After noticing many businesses were struggling to become more sustainable, in 2021 Akar founded AK Energy Consulting in Istanbul. Through discussions with company leaders, she found they “need guidance and support from someone who understands not only sustainable technology but also the best way renewable energy can help the planet,” she says.

“My goal for the firm is simple: Be a force for change and create a future that’s sustainable and prosperous for everyone,” she says.

Akar and her staff meet with business leaders to better understand their sustainability goals. They identify areas where companies can improve, assess the impact the recommended changes can have, and research the latest sustainable technology. Her consulting firm also helps businesses understand how to meet government compliance regulations.

“By embracing sustainability, companies can create positive social, environmental, and economic impact while thriving in a rapidly changing world,” Akar says. “The best part of my job is seeing real change happen.

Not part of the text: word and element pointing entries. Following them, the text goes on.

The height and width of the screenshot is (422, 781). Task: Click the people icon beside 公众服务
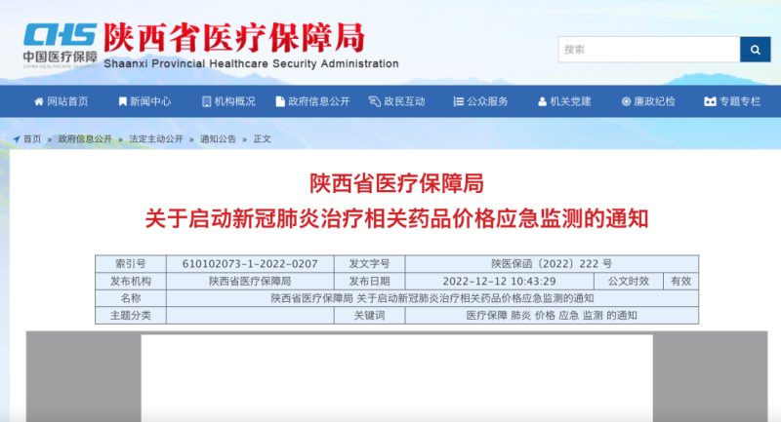coord(459,101)
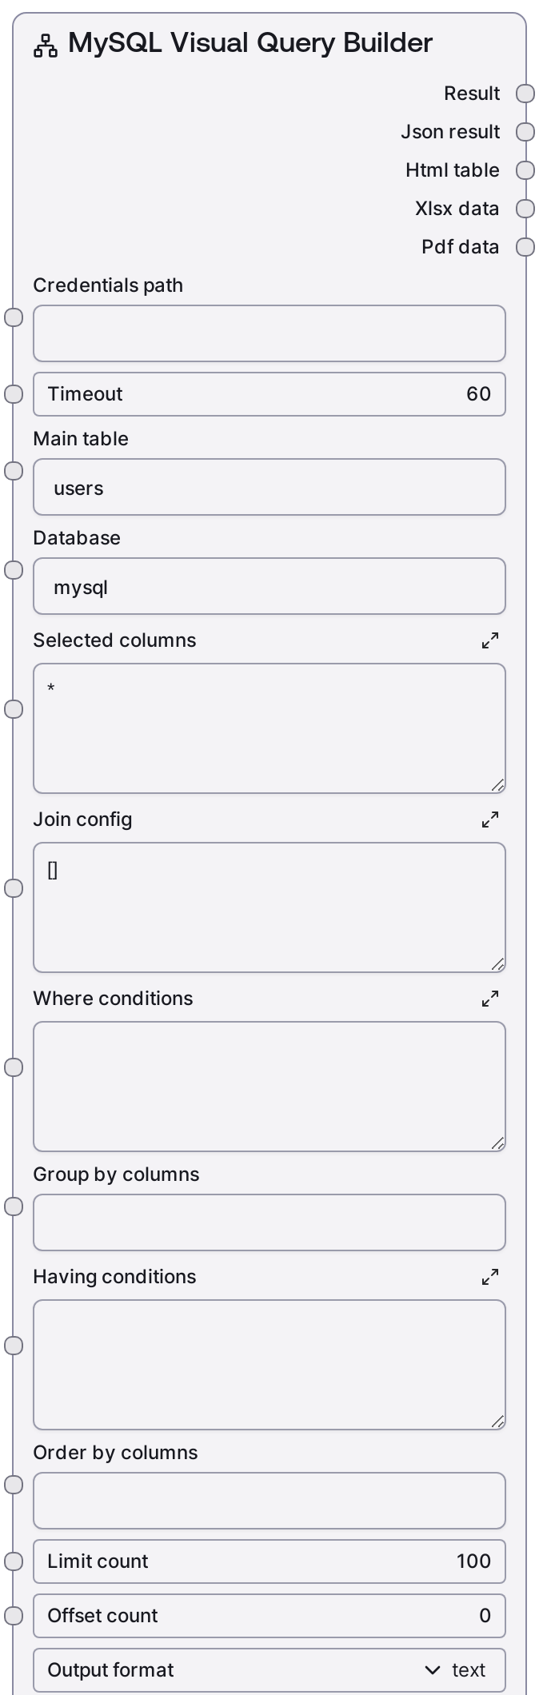Open the Output format dropdown
The height and width of the screenshot is (1695, 539).
(x=270, y=1670)
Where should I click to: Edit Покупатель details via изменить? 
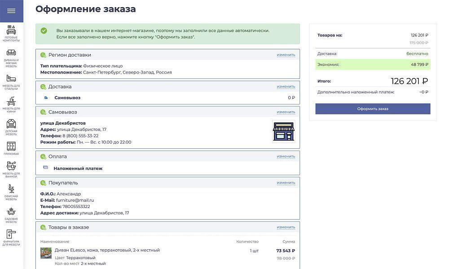[x=286, y=183]
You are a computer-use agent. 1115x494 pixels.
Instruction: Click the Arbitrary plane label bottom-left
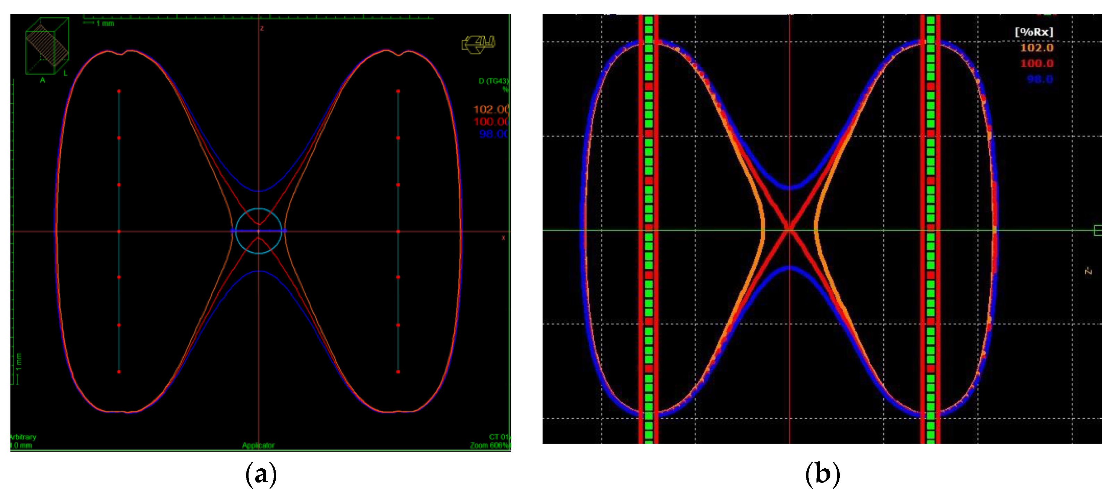pos(23,437)
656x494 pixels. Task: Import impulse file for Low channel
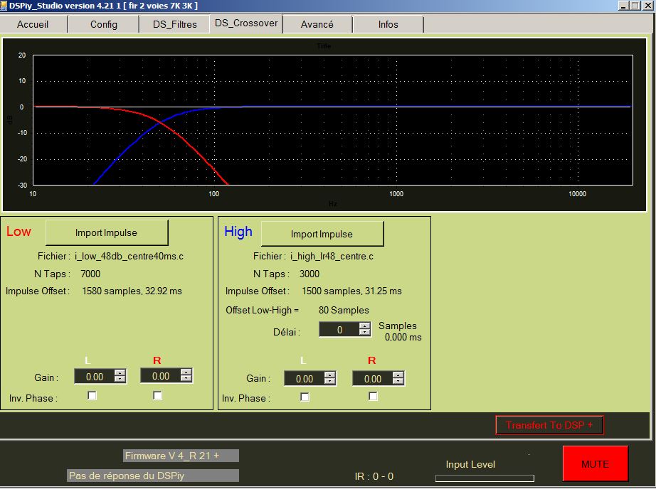pos(107,232)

Watching my clients switch to renewable energy, adopt eco-friendly practices, and hit their green goals is like a pat on the back.”

Serving on IEEE boards and committees

Akar has been a dedicated IEEE volunteer since joining the organization in 2007 as an undergraduate student and serving as chair of her school’s student branch. After graduating, she held other roles including Region 8 student branch coordinator, student chapter coordinator, and the region’s IEEE Women in Engineering committee chair.

In her nearly 20 years as a volunteer, Akar has been a member of several IEEE boards and committees including the Young Professionals committee, the Technical Activities Board, and the Nominations and Appointments Committee for top-level positions.

She is an active member of the IEEE Power & Energy Society and is a former IEEE PES liaison to the Women in Engineering committee. She is also a past vice chair of the society’s Women in Power group, which supports career advancement and education and provides networking opportunities.

“My volunteering experiences have helped me gain a deep understanding of how IEEE operates,” she says. “I’ve accumulated invaluable knowledge, and the work I’ve done has been incredibly fulfilling.”

As a member of the IEEE–Eta Kappa Nu honor society, Akar has mentored members of the next generation of technologists. She also served as a mentor in the IEEE Member and Geographic Activities Volunteer Leadership Training Program, which provides members with resources and an overview of IEEE, including its culture and mission. The program also offers participants training in management and leadership skills.

Akar says her experiences as an IEEE member have helped shape her career. When she transitioned from working as a marketer to being an entrepreneur, she joined IEEE Entrepreneurship, eventually serving as its vice chair of products. She also was chair of the Region 10 entrepreneurship committee.

“I had engineers I could talk to about emerging technologies and how to make a difference through Innoses,” she says. “I also received a lot of support from the group.”

Akar says she is committed to IEEE’s mission of advancing technology for humanity. She currently chairs the IEEE Humanitarian Technology Board’s best practices and projects committee. She also is chair of the IEEE MOVE global committee. The mobile outreach vehicle program provides communities affected by natural disasters with power and Internet access.

“Through my leadership,” Akar says, “I hope to contribute to the development of innovative solutions that improve the well-being of communities worldwide.”